While assumptions are a worthwhile tool to use within the right context, they can be a double-edged sword ... they can just as easily lead you astray.
Case in point: the results of your research are not at all what you expect ... and perhaps not what you want to believe. Even though you've been diligent in your planning, you're certain that the data must be wrong. Your first reaction is to question your assumptions about the design of your program.
STOP RIGHT THERE! While it's important to check those assumptions, be aware that your bias toward the results you expected might be clouding your judgement. What you might need to question, instead, are your assumptions in analyzing the data. If you expect one thing and find another, it may just be that you've uncovered something important.
One of our clients encountered this bias when they designed a new product for a specific market. When they started to offer it for sale, they got very little traction with it. "Back to the drawing board," they thought. But wait ... this was a team of seasoned experts who put this together. How could they have missed the mark so drastically?
In truth, they didn't miss the mark at all; the product was great! What they missed, initially, was that the value they thought they were bringing to the table was quite different from what the market actually valued in their product. So, what the data was telling them was not that their product design was poor, but rather that they simply needed to position it differently. Once they realized this and corrected their approach to positioning the value of their product, it was so well recieved that it changed the face of their business completely, and it took them to a new level of success both financially and in terms of national recognition within their industry.
Had they gone with their initial assumption that their product design was flawed, they may well have abandoned the new product, and in so doing, they would have thrown the baby out with the bathwater.

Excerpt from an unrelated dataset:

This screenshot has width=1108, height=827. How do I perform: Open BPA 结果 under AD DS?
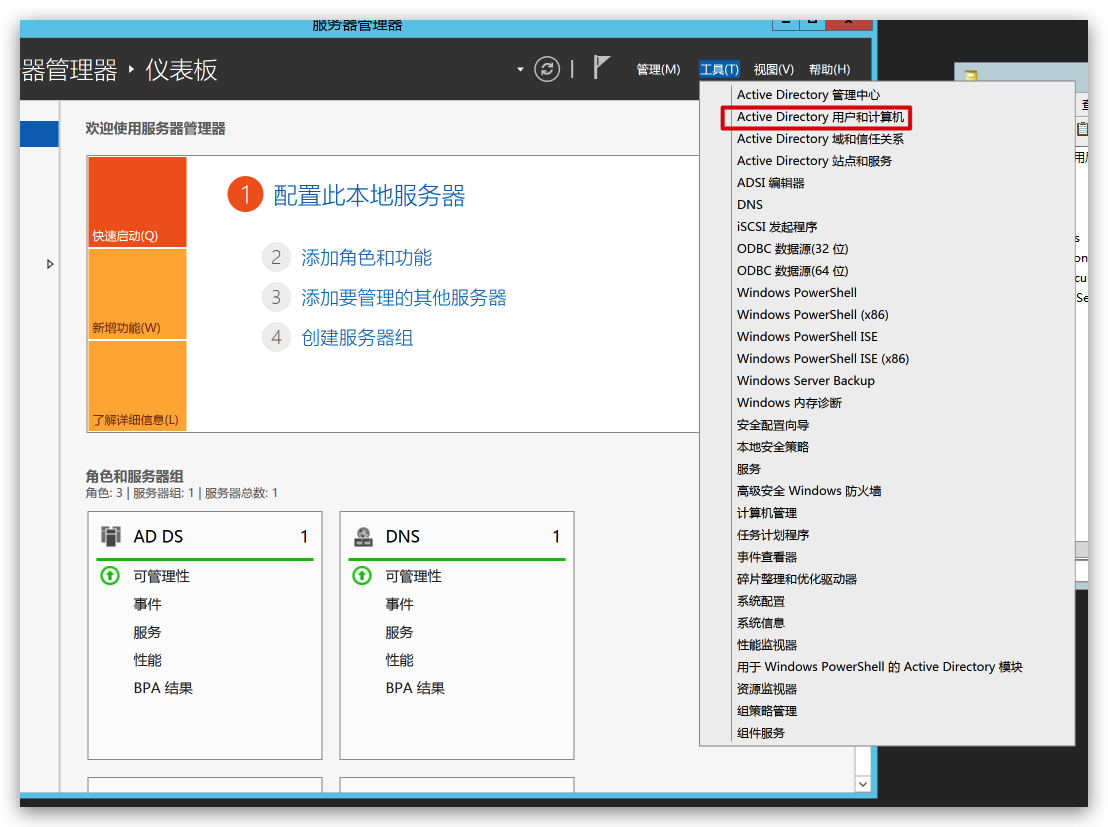tap(163, 688)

But they didn't do that. Instead, they questioned their assumptions concerning their intended market (which is what the data was really telling them), and this insight allowed them to launch their business into the stratosphere.
So, getting back to how this impacts your situation, ask yourself what assumptions you're making that are biased by your expectations. What insights might the data (feedback from clients, prospects, staff, suppliers, etc.) actually be trying to reveal to you? Don't let faulty assumptions mislead you. Be diligent in trying to uncover the real messages that your market is sending you.
Yours in Success, Differently.